After defining the loss function and preparing dataset, we can start training the model. calculate_loss_loader initializes the losses to 0. Given a specified number of batches, num_batches , we compute the loss for each batch using the calculate_loss_batch function. The batched data is provided iteratively with the DataLoader object to the calculate_loss_batch function, and the loss is accumulated for each iteration. For reproducibility, I use torch.manual_seed(1234) . In this experiment, I achieved a loss of 0.68.

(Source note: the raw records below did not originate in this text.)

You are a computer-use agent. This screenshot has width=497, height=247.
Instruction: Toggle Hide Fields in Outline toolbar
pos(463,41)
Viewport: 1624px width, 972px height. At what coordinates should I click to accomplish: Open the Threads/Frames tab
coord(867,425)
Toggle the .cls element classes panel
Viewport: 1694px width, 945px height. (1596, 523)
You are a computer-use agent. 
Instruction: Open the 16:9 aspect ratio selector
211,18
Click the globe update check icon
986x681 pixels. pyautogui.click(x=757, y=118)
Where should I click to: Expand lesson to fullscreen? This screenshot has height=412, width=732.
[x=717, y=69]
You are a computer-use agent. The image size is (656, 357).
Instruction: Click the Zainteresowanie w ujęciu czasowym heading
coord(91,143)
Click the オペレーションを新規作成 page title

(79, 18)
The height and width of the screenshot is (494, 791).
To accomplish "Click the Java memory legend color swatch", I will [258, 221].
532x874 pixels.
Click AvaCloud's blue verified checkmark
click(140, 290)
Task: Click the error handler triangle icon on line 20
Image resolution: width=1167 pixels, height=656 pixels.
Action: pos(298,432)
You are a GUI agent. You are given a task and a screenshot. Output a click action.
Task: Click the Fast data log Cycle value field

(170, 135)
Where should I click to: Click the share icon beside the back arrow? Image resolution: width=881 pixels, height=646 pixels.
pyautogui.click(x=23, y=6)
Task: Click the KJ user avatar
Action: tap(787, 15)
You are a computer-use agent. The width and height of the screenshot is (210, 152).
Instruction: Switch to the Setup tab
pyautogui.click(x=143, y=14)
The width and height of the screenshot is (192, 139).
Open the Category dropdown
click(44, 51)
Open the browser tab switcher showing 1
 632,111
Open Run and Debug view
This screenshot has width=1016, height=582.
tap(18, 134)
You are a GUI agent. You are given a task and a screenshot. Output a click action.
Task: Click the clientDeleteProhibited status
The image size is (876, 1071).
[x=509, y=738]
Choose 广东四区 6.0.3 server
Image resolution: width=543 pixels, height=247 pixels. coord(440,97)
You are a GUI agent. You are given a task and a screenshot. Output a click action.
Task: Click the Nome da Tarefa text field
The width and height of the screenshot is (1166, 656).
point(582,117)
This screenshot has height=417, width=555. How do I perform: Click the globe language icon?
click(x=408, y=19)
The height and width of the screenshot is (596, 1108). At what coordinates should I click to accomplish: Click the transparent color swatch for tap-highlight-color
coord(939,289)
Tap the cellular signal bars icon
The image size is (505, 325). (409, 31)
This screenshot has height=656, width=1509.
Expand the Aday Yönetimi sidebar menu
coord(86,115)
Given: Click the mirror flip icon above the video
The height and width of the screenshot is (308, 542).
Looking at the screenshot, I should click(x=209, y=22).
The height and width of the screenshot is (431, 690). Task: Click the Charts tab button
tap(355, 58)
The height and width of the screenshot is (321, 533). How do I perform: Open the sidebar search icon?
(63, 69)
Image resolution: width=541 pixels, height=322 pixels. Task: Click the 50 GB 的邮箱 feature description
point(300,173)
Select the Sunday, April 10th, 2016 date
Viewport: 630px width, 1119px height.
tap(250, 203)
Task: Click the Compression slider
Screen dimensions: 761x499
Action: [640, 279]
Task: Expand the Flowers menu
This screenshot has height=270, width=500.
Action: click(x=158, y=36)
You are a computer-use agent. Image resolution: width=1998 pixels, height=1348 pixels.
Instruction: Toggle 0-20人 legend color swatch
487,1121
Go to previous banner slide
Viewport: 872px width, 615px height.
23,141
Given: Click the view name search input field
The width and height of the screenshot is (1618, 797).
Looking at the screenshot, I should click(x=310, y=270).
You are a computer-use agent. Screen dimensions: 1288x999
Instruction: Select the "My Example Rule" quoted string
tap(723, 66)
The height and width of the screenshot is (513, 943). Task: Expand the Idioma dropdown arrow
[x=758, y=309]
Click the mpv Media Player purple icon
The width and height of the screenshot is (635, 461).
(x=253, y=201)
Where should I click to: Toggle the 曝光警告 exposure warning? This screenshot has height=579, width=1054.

def calculate_loss_loader(data_loader, model, num_batches=None):
    losses = 0.
    if len(data_loader) == 0:
        return "Please provide dataset, data loader is empty."
    elif num_batches is None:
        num_batches = len(data_loader)
    else:
        num_batches = min(num_batches, len(data_loader))
    for index, batch in enumerate(data_loader):
        if index < num_batches:
            loss = calculate_loss_batch(
              batch["input_ids"], batch["labels"], model
            )
            losses += loss.item()
        else:
            break
    return total_loss / num_batches


torch.manual_seed(1234) # For reproducibility
with torch.no_grad():
    train_loss = calculate_loss_loader(dataloader, model, num_batches=2)

Trade-offs

It is thrilling that we can repurpose transformers from next token prediction to classification prediction by reasoning through first principles. On the plus side, the pre-trained transformer model captures rich representations of language patterns. However, though lightweight, the model still has 3.8 billion parameters. Readers should be aware of the trade-offs between accuracy and training and inferencing throughput (i.e. generated tokens per second). I suggest starting with a smaller model as a baseline. For example, you can use the distilbert-base-uncased model, which has 67 million parameters. Alternatively, you can try other more traditional machine learning models, such as XGBoost.

Conclusion

In this blog post, I demonstrate how, using first principles, we can transform the problem of next-token prediction into classification label prediction. I hope this demo equips you with the knowledge to unpack the complex architecture of LLMs and apply the same concept to your domain-specific problems. It’s import to note that transformers may not be the optimized solution for every classification task, and you should train and evaluate your data against other smaller models as well. Thanks for reading, and happy learning!